Every figure on this site is the output of a formula you can check, not a black box. This page explains how the 25 calculators are built, how often we review them, the sources we lean on, and — just as important — what an estimate can and can’t tell you.

The principles behind every tool

CalcWize is built on three commitments. First, your numbers stay yours: inputs live in your browser, never on a server, so there’s no account to breach and no profile being built from your finances. Second, estimates, not advice: the tools are designed to frame a decision and start a conversation with a qualified professional, never to replace one. Third, show the working: each calculator’s explainer sets out the exact method, so you can sanity-check the result rather than trust it blindly.

The formulas we use

Wherever a standard, well-established formula exists, we use it rather than inventing our own. The aim is that an accountant, lender, or textbook would recognise the method.

  • Loans, mortgages, and car finance use the standard amortising-payment formula — payment = principal × r(1+r)ⁿ ÷ ((1+r)ⁿ − 1), where r is the monthly rate and n the number of payments — and build the schedule month by month so interest and principal split correctly.
  • Compound interest, retirement, and savings compound monthly at the annual rate ÷ 12, adding each contribution before the next period’s growth.
  • Debt payoff simulates every month: interest accrues, minimums are paid, then the extra is funnelled to one debt at a time — smallest balance first for snowball, highest rate first for avalanche — and both are compared.
  • Tax applies progressive brackets to taxable income to derive the amount owed and the effective versus marginal rate. Brackets are illustrative and not a substitute for a current, country-specific tax table.
  • Health tools use published equations: BMI is weight ÷ height², and the calorie/TDEE tool uses the Mifflin–St Jeor BMR multiplied by a standard activity factor.
  • Everyday maths — percentages, sales tax/VAT, age and date differences — uses plain arithmetic with real calendar dates, so leap years and varying month lengths are handled rather than approximated.

How we review and update

Each calculator’s explainer and each guide carries a “Last reviewed” month. When we review a tool we re-check the formula against a worked example, confirm the on-screen explanation still matches what the code does, and update the date. Methods like amortisation or compound interest are mathematically stable and rarely change; figures that drift over time — tax bands, typical interest rates, currency rates — are the ones we treat as illustrative and ask you to confirm against a current source before acting.

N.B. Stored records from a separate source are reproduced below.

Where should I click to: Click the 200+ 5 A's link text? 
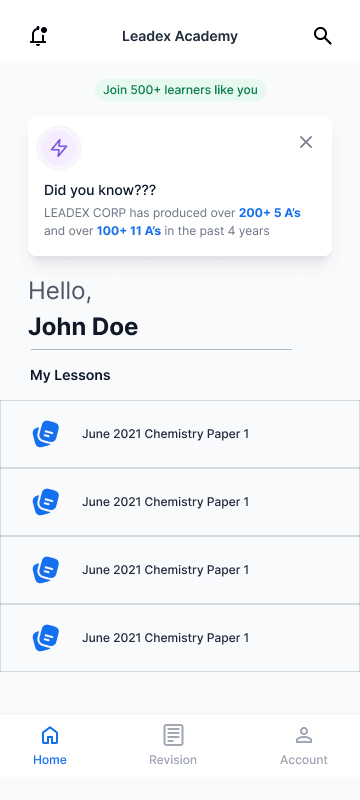[270, 213]
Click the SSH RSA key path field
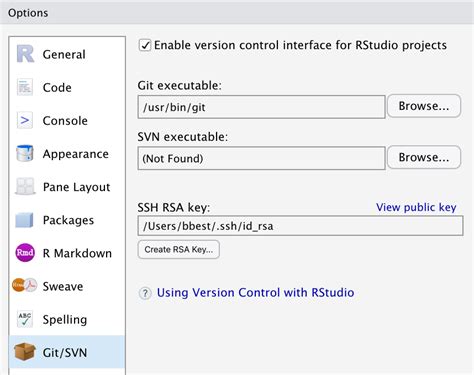The image size is (474, 375). 300,226
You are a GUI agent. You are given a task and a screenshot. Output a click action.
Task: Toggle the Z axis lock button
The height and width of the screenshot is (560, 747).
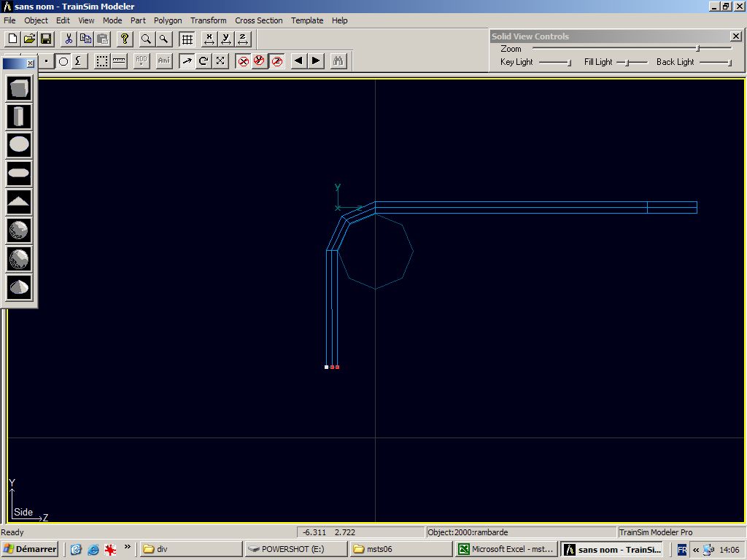[277, 61]
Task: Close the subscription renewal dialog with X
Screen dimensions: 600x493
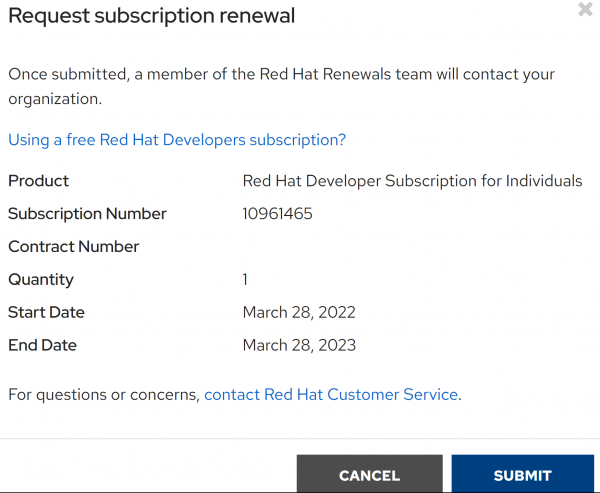Action: 585,10
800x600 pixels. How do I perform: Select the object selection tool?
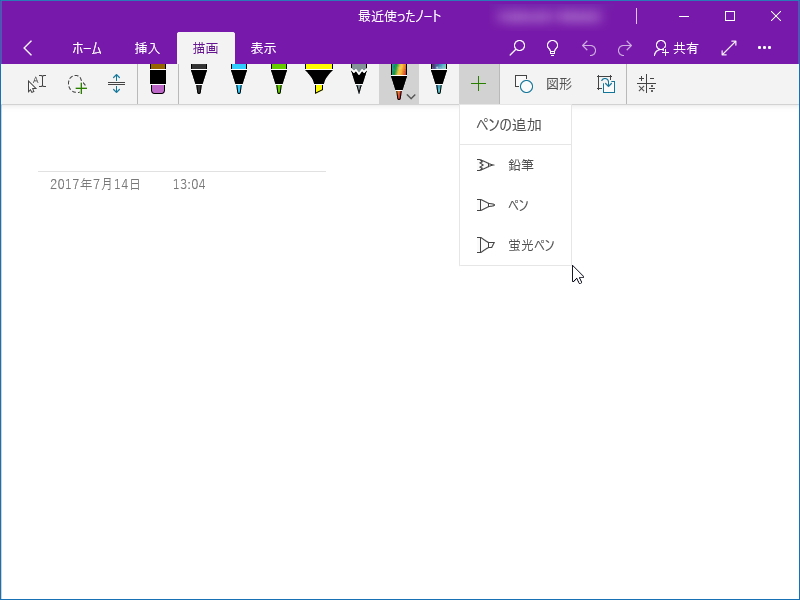[35, 84]
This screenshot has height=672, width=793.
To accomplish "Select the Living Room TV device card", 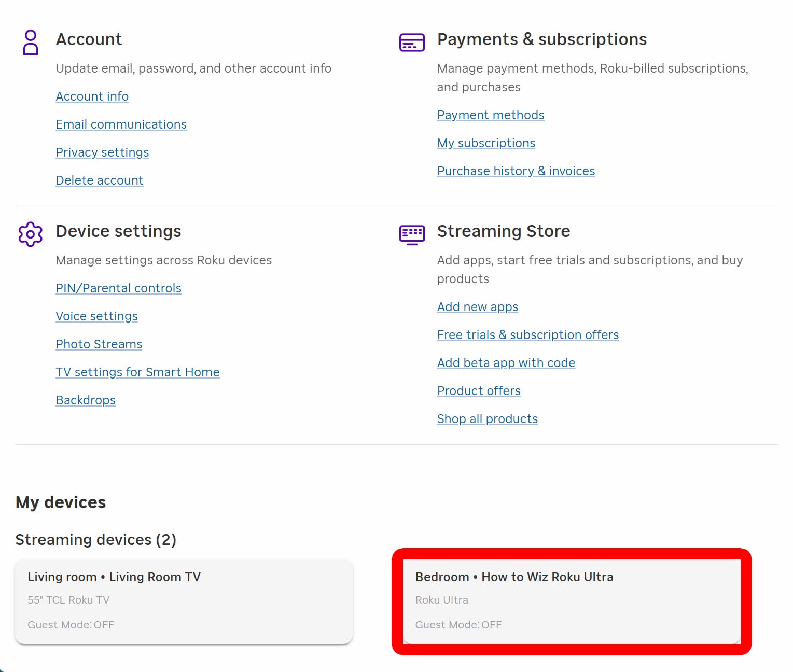I will pyautogui.click(x=184, y=600).
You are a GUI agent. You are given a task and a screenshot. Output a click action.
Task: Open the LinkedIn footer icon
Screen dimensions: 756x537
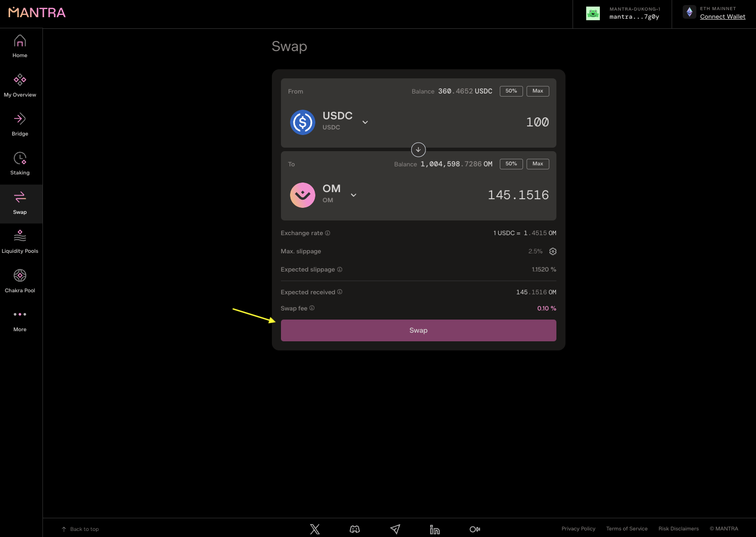[435, 529]
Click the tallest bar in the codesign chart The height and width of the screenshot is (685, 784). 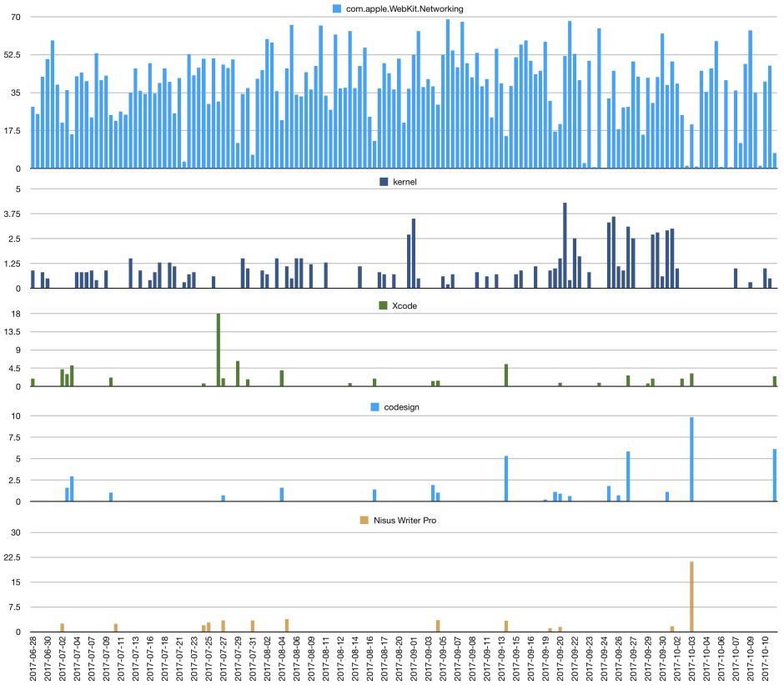pyautogui.click(x=691, y=459)
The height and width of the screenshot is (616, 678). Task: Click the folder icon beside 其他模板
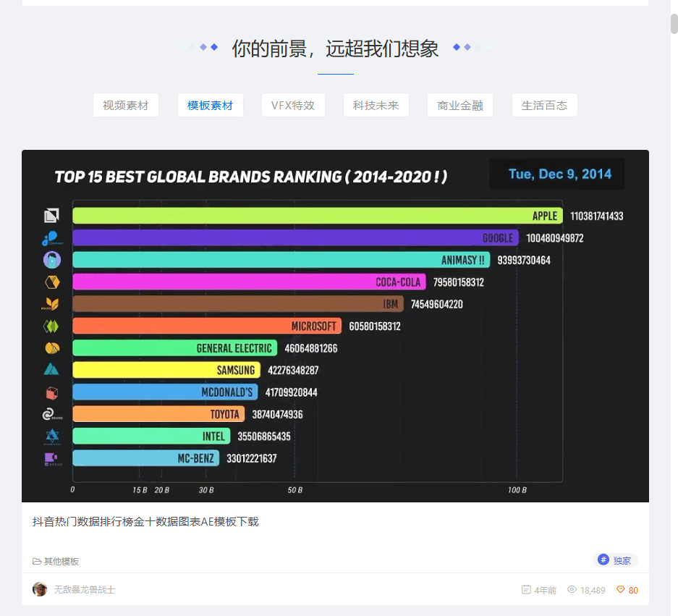[x=35, y=560]
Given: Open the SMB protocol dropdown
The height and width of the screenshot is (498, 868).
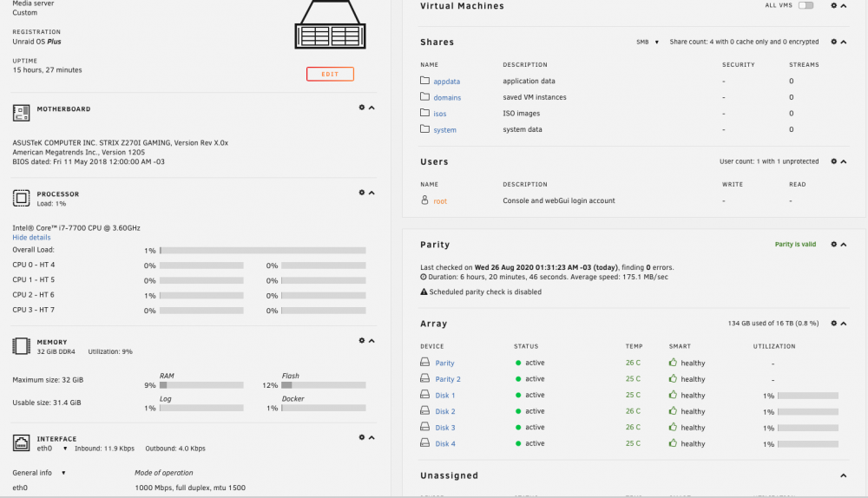Looking at the screenshot, I should coord(648,42).
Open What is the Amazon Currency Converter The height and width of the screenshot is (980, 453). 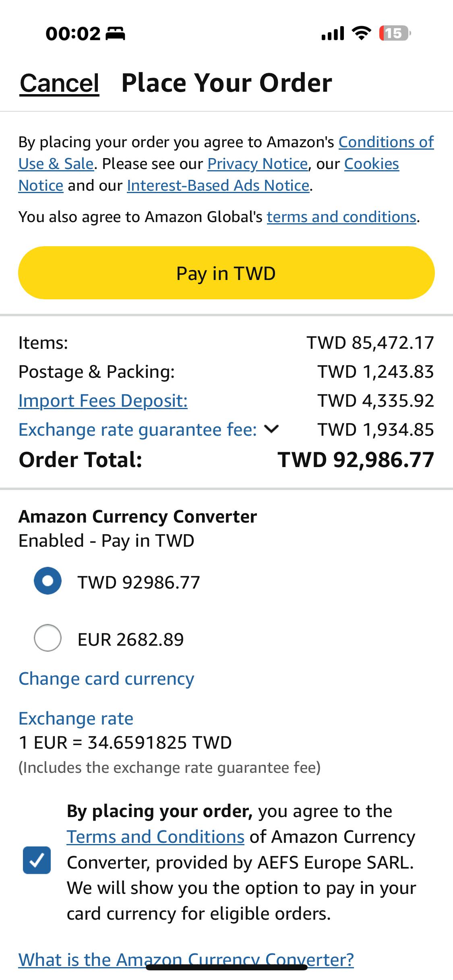coord(186,959)
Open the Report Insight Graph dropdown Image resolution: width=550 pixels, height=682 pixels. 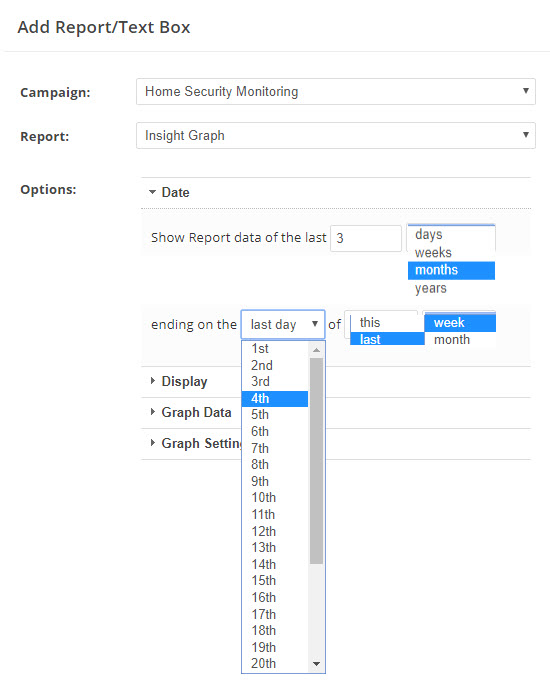point(336,136)
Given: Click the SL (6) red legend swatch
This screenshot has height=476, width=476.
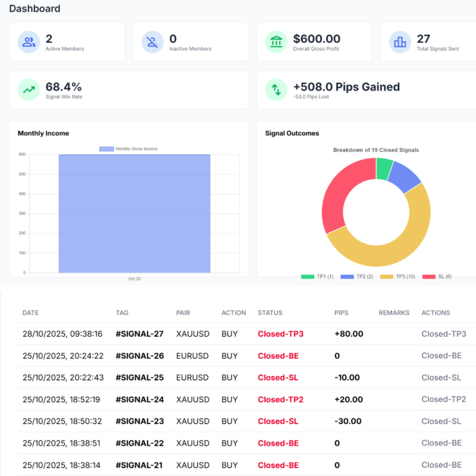Looking at the screenshot, I should (x=429, y=277).
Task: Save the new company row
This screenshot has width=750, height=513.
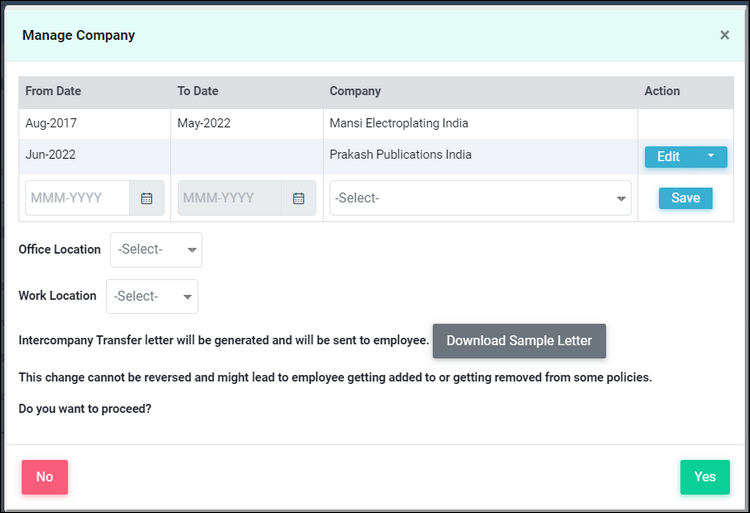Action: tap(685, 198)
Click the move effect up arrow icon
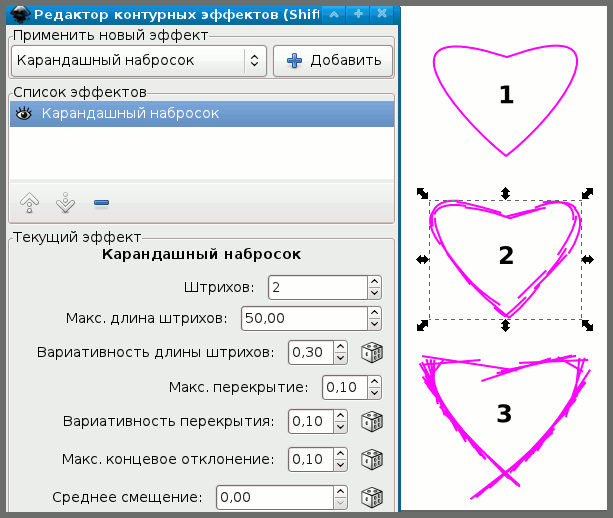This screenshot has height=518, width=613. click(30, 204)
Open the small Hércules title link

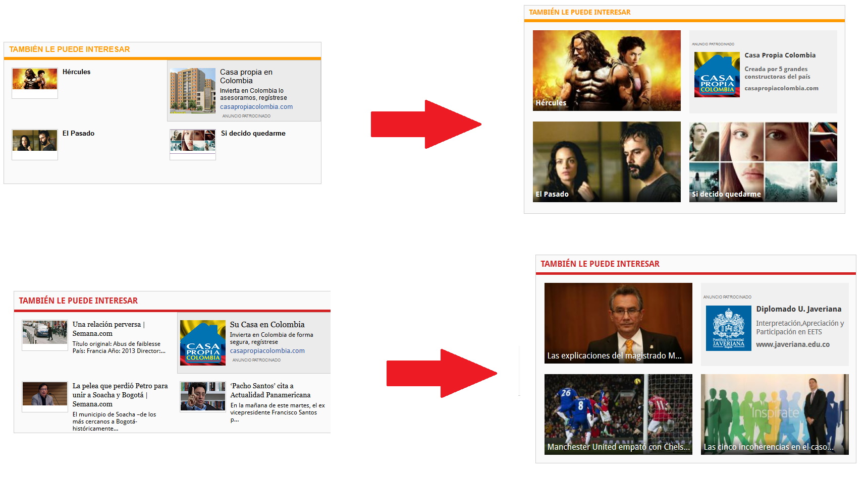point(77,72)
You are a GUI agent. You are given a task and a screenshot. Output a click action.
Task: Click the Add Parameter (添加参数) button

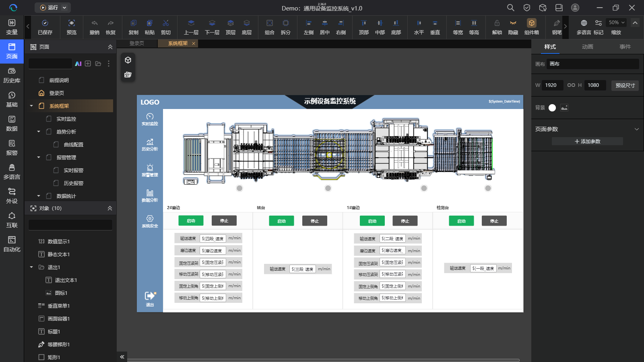pyautogui.click(x=587, y=142)
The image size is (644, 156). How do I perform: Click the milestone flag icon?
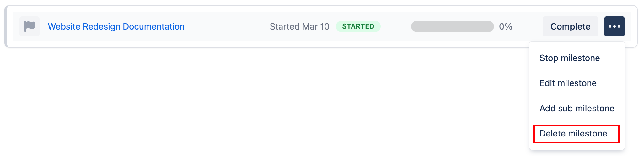pos(30,26)
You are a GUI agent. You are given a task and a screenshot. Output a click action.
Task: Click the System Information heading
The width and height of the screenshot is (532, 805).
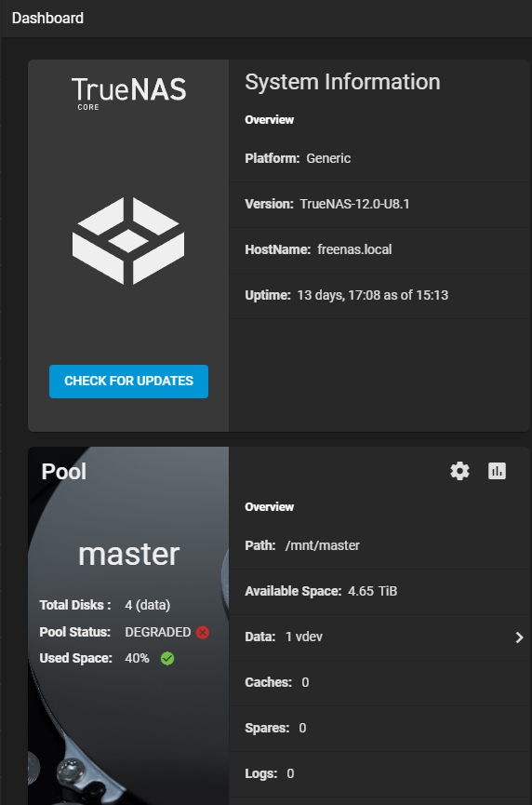point(342,82)
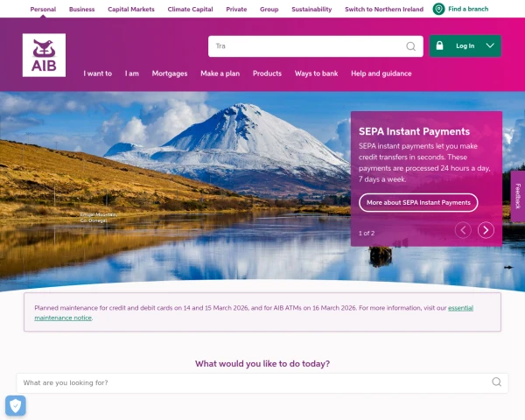Screen dimensions: 525x420
Task: Click the lower search bar magnifier icon
Action: [496, 382]
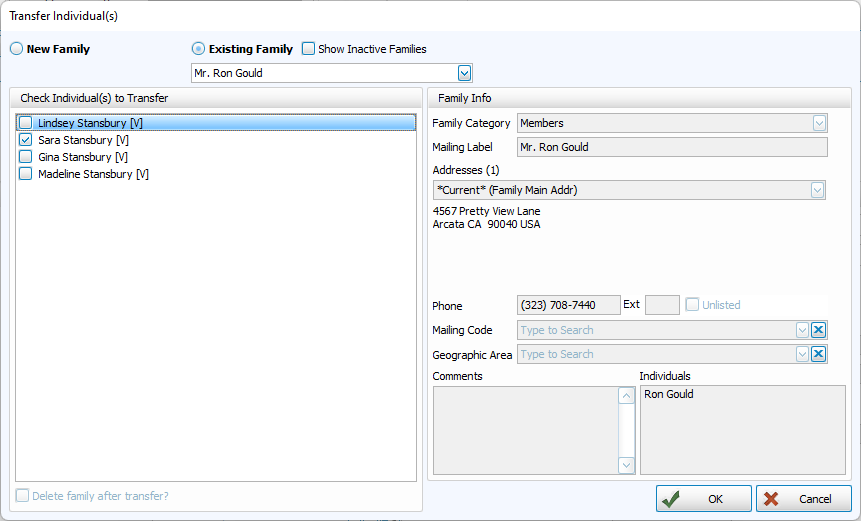Expand the Mailing Code dropdown arrow

point(802,330)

Where our numbers come from

The formulas are standard financial and scientific mathematics. Default values shown in a calculator are realistic starting points, not advice — change them to your own figures. Currency conversions use indicative reference rates suitable for estimates, not live dealing rates, so they should never be used to book a real trade. Tax brackets are simplified and may lag legislative changes. For anything consequential, treat CalcWize as the first draft and a qualified professional or official source as the final word.

What these tools don’t do

A calculator can’t know your full situation. CalcWize doesn’t account for your specific tax reliefs, fees, penalties, insurance, or the way rates and prices move in the real world. It isn’t personalised financial, investment, tax, legal, or medical advice. The results are a clear, consistent starting point — useful precisely because they’re simple — and they work best as something you take to an expert, not instead of one.

Who builds CalcWize

CalcWize is an independent project, not affiliated with any bank, lender, broker, or insurer, and it doesn’t sell your data or take referral fees for steering you toward a product. It’s funded by unobtrusive advertising so the calculators can stay free and sign-up-free. Found an error in a formula or an explanation? We want to fix it — email hello@calcwize.app and we’ll review it.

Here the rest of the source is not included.